━━━ Material for this task

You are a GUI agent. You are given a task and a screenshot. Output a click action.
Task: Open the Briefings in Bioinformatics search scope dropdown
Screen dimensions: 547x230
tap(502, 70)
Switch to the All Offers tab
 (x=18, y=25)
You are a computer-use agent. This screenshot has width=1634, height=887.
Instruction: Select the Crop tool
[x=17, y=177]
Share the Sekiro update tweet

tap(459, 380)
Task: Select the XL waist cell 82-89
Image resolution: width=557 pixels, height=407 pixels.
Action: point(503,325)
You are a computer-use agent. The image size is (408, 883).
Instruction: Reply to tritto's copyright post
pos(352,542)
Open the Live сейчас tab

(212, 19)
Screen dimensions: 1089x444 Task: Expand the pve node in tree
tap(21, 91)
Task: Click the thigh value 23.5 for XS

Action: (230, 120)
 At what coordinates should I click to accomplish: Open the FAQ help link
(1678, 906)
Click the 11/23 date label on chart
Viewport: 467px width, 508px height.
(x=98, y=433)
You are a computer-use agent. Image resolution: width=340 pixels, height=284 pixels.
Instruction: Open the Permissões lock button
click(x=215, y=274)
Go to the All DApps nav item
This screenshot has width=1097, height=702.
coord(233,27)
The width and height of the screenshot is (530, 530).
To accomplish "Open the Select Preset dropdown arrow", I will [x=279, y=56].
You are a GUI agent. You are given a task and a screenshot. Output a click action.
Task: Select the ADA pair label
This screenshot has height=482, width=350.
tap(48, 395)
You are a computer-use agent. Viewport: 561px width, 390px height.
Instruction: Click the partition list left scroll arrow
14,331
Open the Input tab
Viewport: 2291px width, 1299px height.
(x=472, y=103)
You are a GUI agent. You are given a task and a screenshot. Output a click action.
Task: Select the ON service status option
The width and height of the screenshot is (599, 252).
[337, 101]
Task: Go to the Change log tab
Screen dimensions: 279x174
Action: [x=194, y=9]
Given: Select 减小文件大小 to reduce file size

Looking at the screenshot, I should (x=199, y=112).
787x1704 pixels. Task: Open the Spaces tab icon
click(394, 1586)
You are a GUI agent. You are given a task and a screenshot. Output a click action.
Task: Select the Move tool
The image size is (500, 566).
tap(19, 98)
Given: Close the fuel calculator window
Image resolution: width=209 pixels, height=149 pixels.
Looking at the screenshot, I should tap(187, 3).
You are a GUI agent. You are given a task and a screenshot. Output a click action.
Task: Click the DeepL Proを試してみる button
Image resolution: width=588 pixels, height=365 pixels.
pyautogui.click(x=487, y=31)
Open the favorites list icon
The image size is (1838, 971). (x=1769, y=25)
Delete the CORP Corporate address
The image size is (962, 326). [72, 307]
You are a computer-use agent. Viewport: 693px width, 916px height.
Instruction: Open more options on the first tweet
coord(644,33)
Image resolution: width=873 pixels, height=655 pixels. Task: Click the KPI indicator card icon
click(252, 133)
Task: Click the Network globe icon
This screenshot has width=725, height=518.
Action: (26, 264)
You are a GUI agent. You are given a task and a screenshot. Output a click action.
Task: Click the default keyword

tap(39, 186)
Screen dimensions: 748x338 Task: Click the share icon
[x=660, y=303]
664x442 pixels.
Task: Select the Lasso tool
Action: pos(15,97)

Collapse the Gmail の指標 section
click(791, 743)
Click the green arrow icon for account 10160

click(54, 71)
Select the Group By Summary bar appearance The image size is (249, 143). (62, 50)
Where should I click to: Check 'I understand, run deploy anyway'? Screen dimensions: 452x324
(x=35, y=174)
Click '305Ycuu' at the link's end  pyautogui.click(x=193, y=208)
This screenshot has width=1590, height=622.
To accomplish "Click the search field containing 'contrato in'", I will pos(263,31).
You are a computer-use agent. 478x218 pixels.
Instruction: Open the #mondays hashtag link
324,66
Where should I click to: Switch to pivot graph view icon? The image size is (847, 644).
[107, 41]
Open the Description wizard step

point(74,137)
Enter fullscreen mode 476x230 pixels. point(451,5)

━━━━━━

• Task brief
Copy each line of the listing that holds the word "will".

• Result
To accomplish "Open the Select Preset dropdown arrow", I will [x=279, y=56].
To accomplish "Click the search field containing 'contrato in'", I will pos(263,31).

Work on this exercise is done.